• _TASK_: Where the records below show the word "ülőgarnitúra" in a line, please copy that line.

• _GIVEN DATA_:
=== Section Start ===

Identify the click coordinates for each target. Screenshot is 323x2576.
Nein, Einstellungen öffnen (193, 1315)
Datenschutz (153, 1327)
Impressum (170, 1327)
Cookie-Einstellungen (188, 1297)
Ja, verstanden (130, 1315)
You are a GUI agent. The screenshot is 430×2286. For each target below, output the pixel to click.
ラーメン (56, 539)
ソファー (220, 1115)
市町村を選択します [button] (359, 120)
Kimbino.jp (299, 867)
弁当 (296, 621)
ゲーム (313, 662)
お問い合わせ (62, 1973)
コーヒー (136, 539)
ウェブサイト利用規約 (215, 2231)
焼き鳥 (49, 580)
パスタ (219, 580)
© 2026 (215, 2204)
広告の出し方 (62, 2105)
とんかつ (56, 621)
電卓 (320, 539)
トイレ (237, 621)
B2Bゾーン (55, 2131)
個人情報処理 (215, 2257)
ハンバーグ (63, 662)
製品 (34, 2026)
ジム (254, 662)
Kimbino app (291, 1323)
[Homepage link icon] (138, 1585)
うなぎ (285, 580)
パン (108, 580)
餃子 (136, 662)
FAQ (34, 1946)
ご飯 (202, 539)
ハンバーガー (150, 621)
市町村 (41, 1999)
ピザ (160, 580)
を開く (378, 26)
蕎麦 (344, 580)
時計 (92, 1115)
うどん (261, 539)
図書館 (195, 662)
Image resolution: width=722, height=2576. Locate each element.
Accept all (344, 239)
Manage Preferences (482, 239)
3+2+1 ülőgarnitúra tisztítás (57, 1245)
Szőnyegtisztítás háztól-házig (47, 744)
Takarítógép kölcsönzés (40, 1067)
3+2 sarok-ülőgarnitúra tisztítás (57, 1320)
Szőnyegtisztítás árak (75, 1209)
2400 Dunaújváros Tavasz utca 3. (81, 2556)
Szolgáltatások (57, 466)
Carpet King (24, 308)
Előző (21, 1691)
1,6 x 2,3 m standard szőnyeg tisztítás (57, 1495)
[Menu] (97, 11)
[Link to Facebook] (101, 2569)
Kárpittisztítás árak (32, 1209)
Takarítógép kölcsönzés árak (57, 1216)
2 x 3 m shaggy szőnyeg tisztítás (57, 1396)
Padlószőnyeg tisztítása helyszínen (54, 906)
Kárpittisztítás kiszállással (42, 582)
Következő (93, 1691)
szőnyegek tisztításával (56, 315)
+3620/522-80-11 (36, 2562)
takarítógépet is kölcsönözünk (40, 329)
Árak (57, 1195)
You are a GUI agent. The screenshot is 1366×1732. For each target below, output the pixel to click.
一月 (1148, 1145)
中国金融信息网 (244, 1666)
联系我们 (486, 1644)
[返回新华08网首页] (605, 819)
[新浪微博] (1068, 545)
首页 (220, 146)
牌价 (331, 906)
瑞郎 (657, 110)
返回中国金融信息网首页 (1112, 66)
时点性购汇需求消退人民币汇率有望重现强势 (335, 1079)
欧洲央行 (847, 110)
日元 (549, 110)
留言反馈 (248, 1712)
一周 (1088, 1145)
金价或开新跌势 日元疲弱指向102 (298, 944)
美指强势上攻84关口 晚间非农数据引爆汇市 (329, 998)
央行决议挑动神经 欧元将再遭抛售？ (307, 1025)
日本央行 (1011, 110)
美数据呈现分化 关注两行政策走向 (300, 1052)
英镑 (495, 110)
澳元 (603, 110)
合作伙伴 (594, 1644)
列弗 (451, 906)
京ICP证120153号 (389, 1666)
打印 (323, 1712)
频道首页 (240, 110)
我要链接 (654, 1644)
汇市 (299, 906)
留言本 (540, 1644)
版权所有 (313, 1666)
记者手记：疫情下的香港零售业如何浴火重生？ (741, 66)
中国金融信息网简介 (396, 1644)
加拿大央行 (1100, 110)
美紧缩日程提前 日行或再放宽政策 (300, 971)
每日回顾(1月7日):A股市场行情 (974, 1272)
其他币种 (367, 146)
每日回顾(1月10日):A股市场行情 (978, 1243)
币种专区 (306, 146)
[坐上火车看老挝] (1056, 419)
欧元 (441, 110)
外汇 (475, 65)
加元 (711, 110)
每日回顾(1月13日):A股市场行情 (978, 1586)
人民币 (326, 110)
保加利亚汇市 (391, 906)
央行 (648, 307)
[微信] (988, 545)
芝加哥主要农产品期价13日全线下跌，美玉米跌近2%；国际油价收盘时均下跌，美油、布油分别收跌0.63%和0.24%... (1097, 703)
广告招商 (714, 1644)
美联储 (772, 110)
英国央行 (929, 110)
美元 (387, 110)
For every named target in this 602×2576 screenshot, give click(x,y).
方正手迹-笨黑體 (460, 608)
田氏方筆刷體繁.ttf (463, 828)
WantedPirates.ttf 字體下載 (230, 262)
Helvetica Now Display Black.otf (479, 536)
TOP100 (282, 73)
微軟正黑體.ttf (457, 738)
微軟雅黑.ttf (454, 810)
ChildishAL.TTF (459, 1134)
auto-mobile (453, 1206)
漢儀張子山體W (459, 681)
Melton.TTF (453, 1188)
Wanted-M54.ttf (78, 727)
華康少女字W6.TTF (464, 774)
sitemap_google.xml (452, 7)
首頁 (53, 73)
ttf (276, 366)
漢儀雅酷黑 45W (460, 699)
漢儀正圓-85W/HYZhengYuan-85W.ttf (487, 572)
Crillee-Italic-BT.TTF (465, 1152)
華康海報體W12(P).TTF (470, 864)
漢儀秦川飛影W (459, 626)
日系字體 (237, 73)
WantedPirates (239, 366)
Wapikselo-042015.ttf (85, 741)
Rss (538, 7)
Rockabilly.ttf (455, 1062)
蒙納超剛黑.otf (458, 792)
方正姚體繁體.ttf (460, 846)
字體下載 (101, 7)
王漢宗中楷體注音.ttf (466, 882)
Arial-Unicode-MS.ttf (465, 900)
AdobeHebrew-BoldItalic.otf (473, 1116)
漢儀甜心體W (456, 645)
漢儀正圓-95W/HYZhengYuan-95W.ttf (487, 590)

=== Section End ===

• _WRITTEN RESPONSE_:
3+2+1 ülőgarnitúra tisztítás (57, 1245)
3+2 sarok-ülőgarnitúra tisztítás (57, 1320)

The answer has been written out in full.